Copy each of the items below verbatim, line for line.

### Entries supplied
....................
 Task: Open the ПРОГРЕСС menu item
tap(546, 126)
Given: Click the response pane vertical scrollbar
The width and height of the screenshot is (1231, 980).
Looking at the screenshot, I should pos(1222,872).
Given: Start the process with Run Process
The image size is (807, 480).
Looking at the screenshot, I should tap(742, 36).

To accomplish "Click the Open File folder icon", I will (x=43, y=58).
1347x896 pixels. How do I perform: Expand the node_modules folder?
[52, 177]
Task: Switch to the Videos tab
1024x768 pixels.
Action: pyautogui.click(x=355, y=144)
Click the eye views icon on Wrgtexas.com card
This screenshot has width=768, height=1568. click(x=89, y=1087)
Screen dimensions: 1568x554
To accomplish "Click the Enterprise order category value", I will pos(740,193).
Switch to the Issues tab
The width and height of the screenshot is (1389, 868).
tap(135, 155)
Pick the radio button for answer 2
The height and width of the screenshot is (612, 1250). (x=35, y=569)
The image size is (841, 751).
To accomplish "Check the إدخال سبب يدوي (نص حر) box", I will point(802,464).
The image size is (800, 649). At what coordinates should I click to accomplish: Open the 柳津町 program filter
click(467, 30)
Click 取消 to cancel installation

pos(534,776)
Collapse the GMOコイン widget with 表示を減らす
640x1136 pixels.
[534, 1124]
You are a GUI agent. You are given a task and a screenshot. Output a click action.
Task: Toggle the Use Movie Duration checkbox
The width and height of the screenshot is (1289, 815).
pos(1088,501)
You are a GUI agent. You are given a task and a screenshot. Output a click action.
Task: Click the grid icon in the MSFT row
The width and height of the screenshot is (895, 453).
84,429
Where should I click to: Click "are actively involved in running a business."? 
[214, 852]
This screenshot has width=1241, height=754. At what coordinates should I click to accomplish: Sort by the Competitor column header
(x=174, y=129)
....................
### Finished exercise
 Task: Open the ПРОГРЕСС menu item
tap(546, 126)
Given: Click the response pane vertical scrollbar
The width and height of the screenshot is (1231, 980).
Looking at the screenshot, I should pos(1222,872).
Given: Start the process with Run Process
The image size is (807, 480).
Looking at the screenshot, I should tap(742, 36).

To accomplish "Click the Open File folder icon", I will (x=43, y=58).
1347x896 pixels. How do I perform: Expand the node_modules folder?
[52, 177]
Task: Switch to the Videos tab
1024x768 pixels.
Action: pyautogui.click(x=355, y=144)
Click the eye views icon on Wrgtexas.com card
This screenshot has width=768, height=1568. click(x=89, y=1087)
Screen dimensions: 1568x554
To accomplish "Click the Enterprise order category value", I will pos(740,193).
Switch to the Issues tab
The width and height of the screenshot is (1389, 868).
tap(135, 155)
Pick the radio button for answer 2
The height and width of the screenshot is (612, 1250). (x=35, y=569)
The image size is (841, 751).
To accomplish "Check the إدخال سبب يدوي (نص حر) box", I will point(802,464).
The image size is (800, 649). At what coordinates should I click to accomplish: Open the 柳津町 program filter
click(467, 30)
Click 取消 to cancel installation

pos(534,776)
Collapse the GMOコイン widget with 表示を減らす
640x1136 pixels.
[534, 1124]
You are a GUI agent. You are given a task and a screenshot. Output a click action.
Task: Toggle the Use Movie Duration checkbox
The width and height of the screenshot is (1289, 815).
pos(1088,501)
You are a GUI agent. You are given a task and a screenshot. Output a click action.
Task: Click the grid icon in the MSFT row
The width and height of the screenshot is (895, 453).
84,429
Where should I click to: Click "are actively involved in running a business."? 
[214, 852]
This screenshot has width=1241, height=754. At what coordinates should I click to accomplish: Sort by the Competitor column header
(x=174, y=129)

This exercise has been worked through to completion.